Dataset records:
════════════════════

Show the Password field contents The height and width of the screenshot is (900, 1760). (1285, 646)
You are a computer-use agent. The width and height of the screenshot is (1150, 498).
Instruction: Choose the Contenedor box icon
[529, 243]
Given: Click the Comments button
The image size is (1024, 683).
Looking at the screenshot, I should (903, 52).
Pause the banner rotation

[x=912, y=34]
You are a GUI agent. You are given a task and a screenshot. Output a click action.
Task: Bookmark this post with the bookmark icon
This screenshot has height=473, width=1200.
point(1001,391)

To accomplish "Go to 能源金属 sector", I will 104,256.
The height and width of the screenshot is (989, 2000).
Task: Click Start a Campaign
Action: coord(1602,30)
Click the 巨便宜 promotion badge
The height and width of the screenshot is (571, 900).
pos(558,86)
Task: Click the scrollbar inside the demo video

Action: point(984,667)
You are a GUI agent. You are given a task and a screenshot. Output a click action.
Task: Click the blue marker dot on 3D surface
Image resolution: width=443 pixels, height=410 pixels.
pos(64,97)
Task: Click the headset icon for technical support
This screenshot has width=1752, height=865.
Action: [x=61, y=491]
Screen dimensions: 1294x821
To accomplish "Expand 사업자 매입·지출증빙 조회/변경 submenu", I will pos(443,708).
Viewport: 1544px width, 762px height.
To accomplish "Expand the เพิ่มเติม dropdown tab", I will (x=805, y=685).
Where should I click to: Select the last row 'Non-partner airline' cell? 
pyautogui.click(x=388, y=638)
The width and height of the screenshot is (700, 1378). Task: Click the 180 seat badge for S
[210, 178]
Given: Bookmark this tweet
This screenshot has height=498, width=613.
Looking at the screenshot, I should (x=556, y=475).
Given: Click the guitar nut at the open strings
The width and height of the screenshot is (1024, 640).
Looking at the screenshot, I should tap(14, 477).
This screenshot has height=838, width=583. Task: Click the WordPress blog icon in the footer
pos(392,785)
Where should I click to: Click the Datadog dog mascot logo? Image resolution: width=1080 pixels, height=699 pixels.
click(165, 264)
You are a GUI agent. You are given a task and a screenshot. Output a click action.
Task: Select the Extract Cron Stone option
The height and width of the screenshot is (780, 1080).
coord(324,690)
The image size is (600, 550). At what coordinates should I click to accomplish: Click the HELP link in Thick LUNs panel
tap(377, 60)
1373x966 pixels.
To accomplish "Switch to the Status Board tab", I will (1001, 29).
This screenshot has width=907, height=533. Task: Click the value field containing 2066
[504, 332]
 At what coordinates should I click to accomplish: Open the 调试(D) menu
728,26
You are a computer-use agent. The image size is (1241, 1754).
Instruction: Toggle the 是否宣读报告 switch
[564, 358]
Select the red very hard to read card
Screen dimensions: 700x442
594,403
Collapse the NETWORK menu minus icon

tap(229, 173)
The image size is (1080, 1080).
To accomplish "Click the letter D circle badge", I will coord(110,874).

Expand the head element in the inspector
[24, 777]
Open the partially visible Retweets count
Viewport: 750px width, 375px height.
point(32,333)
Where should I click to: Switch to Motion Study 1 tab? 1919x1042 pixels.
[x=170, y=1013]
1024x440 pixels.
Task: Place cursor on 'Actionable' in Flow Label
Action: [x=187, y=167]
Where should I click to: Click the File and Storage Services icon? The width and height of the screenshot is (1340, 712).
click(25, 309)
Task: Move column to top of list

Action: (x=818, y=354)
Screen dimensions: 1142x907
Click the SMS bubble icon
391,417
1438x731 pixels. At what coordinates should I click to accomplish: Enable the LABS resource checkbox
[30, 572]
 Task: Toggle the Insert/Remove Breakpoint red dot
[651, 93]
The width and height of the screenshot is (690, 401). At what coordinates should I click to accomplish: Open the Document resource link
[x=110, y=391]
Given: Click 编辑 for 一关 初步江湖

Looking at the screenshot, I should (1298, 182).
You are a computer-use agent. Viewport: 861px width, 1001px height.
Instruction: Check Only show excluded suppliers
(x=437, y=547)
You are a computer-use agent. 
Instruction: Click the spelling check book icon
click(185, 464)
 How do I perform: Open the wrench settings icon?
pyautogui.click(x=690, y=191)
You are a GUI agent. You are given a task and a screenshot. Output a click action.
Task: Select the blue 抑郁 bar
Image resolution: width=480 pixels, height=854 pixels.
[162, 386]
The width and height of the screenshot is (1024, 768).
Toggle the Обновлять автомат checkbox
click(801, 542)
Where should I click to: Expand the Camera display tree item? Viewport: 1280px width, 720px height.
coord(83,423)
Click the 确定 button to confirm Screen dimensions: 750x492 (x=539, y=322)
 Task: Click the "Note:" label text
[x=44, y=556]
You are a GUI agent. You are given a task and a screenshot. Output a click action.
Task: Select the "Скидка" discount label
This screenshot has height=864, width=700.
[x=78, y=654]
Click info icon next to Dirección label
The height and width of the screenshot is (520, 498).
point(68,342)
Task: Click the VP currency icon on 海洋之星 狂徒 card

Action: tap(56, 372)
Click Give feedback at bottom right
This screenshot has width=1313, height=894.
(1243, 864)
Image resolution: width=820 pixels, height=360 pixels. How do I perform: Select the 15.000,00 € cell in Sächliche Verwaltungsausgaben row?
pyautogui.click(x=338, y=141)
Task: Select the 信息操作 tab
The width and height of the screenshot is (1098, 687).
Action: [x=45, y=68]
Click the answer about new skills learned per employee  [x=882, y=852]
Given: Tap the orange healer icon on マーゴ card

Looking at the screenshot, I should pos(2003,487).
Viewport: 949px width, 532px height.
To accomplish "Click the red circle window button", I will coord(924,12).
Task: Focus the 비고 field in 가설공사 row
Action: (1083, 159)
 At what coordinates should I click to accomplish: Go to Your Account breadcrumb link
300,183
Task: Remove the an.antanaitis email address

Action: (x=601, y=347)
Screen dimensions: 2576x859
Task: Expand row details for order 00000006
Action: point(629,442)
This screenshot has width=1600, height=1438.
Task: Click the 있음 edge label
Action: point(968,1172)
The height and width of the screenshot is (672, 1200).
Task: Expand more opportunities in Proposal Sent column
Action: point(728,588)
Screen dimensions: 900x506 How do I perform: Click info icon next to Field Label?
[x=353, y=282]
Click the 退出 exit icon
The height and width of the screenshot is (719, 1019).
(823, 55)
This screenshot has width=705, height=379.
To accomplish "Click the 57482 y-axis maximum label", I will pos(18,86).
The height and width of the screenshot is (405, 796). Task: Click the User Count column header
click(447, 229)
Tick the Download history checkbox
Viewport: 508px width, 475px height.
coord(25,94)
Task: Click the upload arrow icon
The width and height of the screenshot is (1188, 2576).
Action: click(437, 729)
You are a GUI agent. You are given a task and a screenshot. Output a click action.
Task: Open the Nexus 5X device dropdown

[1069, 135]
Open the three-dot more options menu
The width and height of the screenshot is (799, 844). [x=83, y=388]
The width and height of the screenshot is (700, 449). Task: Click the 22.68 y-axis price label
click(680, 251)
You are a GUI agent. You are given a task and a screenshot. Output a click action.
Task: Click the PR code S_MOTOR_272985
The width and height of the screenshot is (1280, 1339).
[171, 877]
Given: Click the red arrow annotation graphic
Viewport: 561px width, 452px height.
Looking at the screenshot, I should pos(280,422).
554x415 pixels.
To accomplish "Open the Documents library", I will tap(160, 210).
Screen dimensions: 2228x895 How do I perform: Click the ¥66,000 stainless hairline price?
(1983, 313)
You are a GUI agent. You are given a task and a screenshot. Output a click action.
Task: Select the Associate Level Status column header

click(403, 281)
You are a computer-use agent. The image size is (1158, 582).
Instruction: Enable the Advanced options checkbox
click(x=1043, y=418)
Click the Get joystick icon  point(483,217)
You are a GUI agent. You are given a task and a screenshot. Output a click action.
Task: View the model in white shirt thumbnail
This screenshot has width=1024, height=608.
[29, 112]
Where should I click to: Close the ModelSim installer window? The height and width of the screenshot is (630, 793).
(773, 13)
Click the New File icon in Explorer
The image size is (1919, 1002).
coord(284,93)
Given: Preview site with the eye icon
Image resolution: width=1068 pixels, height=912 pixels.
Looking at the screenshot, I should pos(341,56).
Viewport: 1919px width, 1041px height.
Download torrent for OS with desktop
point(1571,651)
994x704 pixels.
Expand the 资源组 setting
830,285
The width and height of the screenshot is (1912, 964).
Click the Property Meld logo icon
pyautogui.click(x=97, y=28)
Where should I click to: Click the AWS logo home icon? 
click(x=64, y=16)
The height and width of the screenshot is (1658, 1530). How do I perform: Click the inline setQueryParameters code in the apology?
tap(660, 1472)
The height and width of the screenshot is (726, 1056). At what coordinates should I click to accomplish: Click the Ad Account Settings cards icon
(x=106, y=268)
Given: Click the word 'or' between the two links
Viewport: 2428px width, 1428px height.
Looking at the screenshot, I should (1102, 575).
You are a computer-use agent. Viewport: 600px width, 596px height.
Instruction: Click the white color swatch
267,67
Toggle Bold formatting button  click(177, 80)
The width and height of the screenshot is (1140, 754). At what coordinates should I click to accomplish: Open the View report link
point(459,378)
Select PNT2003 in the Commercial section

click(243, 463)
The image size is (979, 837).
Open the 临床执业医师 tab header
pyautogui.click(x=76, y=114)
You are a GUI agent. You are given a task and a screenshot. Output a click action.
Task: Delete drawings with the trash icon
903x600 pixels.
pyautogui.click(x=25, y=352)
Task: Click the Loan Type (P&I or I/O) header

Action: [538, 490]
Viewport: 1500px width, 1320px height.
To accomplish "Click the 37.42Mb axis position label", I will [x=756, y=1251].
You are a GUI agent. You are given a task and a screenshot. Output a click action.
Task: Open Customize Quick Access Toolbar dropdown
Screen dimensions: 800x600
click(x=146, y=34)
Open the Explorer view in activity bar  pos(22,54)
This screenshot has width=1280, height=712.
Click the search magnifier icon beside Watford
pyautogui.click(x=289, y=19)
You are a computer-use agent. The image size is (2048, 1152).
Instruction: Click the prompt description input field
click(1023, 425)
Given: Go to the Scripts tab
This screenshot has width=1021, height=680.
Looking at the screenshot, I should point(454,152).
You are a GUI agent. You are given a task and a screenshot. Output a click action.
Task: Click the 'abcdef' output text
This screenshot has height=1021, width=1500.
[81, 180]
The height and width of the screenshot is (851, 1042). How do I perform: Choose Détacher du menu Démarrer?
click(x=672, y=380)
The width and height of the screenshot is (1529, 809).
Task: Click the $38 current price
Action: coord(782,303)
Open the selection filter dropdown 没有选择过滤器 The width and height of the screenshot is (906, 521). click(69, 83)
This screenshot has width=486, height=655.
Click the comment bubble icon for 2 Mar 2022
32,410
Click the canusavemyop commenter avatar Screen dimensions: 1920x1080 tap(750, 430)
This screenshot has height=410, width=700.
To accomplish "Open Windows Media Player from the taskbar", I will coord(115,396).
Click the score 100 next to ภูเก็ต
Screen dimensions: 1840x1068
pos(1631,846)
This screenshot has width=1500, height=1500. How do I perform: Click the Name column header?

════════════════════

**PROBLEM TO WORK ON:** For the entries above, state how many lines contain the word "Bookmark". Provide the number by itself.

**WRITTEN ANSWER:** 2